[start Quoted text]

# Switch Loop



## derick2011 (Nov 15, 2011)

I finished off an eave. There was a light in the middle of the eave. I put a light on the back wall and front wall, with a switch at the end. I took the light out that was in middle of eave and pigtailed black-to-black and white-to-white in the junction box. I ran cable to back wall for light, then to front wall for light, then to switch. 

I am confused as to how exactly to wire for a switch loop. So I have two lights before the switch. Do I make the switch at the first light in the series. Also, for the first light in series that gets the switch, if there is a black and white wire coming out of the light fixture, how do the wires connect to the fixture? Black to Black, white to black, does it matter? I made a diagram on powerpoint, I can not upload. I can email directly.


----------



## joecaption (Nov 15, 2011)

The lights should have been wired black to black and white to white excpt the one closest to the switch. That one gets white to white and the black gets run down to the switch, connected to one side and the other side runs back up to the light and connected to the black. Often times you run reguler romax down to the switch and just wrap the white with black elec. tape so you know it's a switch wire and then you will have a ground to connect.

[end Quoted text]
[start Records provided]

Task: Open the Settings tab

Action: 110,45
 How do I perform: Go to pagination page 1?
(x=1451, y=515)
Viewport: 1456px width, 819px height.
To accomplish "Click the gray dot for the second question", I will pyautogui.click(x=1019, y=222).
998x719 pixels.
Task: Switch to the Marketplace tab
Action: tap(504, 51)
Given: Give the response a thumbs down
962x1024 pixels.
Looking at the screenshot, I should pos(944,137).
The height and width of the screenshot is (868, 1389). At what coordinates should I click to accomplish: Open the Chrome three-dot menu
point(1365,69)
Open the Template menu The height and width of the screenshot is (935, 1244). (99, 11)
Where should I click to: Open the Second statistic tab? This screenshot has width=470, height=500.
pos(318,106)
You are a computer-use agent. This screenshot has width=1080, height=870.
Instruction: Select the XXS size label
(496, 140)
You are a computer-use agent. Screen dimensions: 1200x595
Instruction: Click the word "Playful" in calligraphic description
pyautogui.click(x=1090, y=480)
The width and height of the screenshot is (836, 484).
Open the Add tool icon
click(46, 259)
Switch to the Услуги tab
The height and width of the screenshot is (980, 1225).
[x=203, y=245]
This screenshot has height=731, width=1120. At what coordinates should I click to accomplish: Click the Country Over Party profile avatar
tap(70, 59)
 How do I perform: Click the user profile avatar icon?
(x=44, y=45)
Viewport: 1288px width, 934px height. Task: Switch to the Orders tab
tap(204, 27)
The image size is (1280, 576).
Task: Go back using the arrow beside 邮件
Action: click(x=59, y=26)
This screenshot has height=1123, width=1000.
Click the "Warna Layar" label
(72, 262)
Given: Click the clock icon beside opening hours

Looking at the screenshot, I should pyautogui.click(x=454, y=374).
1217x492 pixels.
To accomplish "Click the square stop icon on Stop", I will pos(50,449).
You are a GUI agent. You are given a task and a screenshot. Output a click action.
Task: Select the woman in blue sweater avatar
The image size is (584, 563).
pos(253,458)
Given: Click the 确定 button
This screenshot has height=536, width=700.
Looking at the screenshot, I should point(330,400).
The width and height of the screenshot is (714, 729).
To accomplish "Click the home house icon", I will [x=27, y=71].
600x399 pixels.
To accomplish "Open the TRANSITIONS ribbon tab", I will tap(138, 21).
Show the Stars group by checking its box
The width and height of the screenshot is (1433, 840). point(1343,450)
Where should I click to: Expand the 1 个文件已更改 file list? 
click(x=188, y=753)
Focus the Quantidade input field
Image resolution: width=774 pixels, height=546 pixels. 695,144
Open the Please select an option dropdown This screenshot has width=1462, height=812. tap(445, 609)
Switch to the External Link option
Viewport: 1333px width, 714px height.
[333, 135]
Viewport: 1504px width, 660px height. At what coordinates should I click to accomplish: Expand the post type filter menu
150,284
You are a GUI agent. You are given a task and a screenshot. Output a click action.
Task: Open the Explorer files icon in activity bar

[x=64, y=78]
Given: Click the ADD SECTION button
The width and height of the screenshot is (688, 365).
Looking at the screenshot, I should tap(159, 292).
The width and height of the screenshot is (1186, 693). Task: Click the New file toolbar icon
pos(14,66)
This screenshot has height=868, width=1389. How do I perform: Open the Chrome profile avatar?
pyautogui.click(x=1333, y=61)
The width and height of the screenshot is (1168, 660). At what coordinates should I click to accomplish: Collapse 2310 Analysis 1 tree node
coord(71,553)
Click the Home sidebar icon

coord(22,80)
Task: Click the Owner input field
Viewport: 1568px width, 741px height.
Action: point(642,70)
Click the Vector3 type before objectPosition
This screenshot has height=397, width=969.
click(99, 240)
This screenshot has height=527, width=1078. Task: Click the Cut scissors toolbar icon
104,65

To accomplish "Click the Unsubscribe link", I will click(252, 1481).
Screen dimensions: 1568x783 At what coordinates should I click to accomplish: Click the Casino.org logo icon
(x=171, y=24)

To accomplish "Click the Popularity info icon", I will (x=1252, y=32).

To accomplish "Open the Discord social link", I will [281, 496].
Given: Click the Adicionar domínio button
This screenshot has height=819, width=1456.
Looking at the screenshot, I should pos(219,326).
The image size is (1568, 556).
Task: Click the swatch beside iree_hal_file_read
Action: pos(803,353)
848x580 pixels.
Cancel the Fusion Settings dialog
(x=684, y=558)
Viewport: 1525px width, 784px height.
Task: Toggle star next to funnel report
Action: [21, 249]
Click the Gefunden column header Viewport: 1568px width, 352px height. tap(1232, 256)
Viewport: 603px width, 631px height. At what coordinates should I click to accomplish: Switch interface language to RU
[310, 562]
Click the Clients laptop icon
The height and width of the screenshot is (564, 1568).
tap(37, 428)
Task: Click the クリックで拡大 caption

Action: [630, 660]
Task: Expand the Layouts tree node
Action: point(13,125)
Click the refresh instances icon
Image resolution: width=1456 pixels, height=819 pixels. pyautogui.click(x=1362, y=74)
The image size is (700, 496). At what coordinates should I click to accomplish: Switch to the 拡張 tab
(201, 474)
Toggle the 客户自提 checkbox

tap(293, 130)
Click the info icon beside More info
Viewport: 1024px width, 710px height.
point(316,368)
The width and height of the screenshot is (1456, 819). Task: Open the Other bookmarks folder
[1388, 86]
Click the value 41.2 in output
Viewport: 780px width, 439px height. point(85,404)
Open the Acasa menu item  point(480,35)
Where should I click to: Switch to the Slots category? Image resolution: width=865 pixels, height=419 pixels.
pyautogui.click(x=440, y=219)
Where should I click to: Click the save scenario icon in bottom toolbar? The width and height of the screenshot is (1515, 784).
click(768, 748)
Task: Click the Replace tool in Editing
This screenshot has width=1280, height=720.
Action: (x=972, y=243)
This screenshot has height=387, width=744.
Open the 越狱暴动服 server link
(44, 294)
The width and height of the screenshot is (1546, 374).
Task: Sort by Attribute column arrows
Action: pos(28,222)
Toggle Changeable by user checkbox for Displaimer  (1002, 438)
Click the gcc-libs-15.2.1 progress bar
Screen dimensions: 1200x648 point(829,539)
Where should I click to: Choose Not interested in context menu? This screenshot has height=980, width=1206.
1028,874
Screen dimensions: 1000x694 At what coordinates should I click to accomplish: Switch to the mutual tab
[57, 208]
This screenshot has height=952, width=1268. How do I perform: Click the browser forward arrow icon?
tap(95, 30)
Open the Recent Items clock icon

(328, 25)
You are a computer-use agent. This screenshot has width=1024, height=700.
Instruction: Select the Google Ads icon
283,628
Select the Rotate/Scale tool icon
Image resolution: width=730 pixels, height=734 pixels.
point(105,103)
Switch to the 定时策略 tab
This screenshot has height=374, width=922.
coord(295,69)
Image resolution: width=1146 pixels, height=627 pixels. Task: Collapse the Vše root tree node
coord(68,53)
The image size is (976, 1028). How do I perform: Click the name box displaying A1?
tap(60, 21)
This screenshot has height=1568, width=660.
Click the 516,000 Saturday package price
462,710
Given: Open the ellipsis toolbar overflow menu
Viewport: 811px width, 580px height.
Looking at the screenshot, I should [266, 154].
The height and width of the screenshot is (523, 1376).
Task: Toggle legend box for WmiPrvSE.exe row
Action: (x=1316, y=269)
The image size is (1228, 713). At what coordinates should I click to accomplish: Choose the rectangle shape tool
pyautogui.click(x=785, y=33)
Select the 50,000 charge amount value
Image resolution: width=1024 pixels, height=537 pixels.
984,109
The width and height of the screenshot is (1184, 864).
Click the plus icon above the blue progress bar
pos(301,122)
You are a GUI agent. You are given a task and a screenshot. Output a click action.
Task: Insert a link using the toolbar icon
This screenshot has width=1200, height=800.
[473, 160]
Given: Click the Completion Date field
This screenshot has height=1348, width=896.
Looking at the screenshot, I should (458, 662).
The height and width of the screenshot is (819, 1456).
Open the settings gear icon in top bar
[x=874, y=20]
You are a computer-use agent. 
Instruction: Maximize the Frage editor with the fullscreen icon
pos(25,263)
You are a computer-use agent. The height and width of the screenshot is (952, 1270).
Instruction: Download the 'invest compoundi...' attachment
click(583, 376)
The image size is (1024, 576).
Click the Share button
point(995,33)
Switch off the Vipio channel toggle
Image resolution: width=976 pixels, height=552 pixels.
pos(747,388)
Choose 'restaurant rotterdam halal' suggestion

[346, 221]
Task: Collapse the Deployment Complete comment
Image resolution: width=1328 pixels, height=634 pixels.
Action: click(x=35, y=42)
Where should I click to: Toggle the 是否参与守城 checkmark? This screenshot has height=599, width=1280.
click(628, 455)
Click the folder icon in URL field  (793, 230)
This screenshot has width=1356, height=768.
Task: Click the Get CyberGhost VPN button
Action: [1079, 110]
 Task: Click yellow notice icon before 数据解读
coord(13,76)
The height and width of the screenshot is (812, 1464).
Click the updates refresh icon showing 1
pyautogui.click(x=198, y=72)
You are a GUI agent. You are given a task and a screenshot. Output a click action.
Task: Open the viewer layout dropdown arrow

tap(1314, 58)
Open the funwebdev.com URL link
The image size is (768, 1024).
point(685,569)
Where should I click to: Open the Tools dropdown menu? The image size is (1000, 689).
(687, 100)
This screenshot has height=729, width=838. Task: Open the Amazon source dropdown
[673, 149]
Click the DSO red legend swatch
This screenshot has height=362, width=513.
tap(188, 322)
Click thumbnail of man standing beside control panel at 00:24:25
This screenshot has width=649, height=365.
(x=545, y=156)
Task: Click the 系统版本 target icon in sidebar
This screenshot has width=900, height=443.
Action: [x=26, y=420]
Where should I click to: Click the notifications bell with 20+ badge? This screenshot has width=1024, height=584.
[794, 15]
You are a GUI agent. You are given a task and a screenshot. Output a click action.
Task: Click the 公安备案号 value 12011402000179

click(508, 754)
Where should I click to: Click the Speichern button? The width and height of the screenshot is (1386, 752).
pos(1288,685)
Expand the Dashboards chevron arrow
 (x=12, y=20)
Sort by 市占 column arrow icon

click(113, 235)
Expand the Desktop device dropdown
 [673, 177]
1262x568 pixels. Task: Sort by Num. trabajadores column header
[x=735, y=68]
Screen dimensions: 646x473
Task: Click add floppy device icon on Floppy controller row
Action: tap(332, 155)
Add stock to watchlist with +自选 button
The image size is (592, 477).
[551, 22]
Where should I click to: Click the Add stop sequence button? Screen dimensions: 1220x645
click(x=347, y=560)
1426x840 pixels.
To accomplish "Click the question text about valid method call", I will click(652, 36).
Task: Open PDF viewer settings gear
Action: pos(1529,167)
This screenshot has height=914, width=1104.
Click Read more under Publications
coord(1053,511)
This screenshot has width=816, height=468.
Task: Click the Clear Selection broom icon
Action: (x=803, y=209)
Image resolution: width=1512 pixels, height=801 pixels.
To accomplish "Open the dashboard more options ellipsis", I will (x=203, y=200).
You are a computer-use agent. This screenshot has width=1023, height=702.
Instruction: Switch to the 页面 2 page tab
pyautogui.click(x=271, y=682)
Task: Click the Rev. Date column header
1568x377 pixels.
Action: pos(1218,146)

[end Records provided]

## Task brief
Continue the forum thread on wiring a switch loop for the eave lights, starting after its last post.

## Written answer
----------



## derick2011 (Nov 16, 2011)

Alright, I want to make sure I got it. Junction box for last light: cable coming in from power source: white wire connected to white wire from light; black wire pigtailed with black wire running to switch. White wire coming from switch pigtailed with black wire from light. Correct?


----------



## derick2011 (Nov 16, 2011)

When I wired it like that, the light closes to the switch worked off the switch. The light between the power source and light closes to the switch did not work off the switch and was always on.


----------



## derick2011 (Nov 16, 2011)

what does it mean when you flip the switch and both lights come on but one goes out after a split second and is dimly lit (if you flip the switch off then on again the first light may go out then the other one is lit)? Using CFLs.


----------



## derick2011 (Nov 16, 2011)

I attached a wiring diagram i found in book. I can't figured out how to wire for two lights. I tried doing this what's in the picture for the light closes to the power source. Connect black wire to white and white to white from light. 

Then in the next junction box (light closes to switch) doing this: pigtailing white wires from switch and power source together. Black wires runs to top of switch and connects to black wire off light.

I can see how the current flows. Power comes into the bottom of the switch and leaves top. When I wire it like this though I get the: only one light works problem and flipping switch on and off again the other light now works and the first doesn't thing.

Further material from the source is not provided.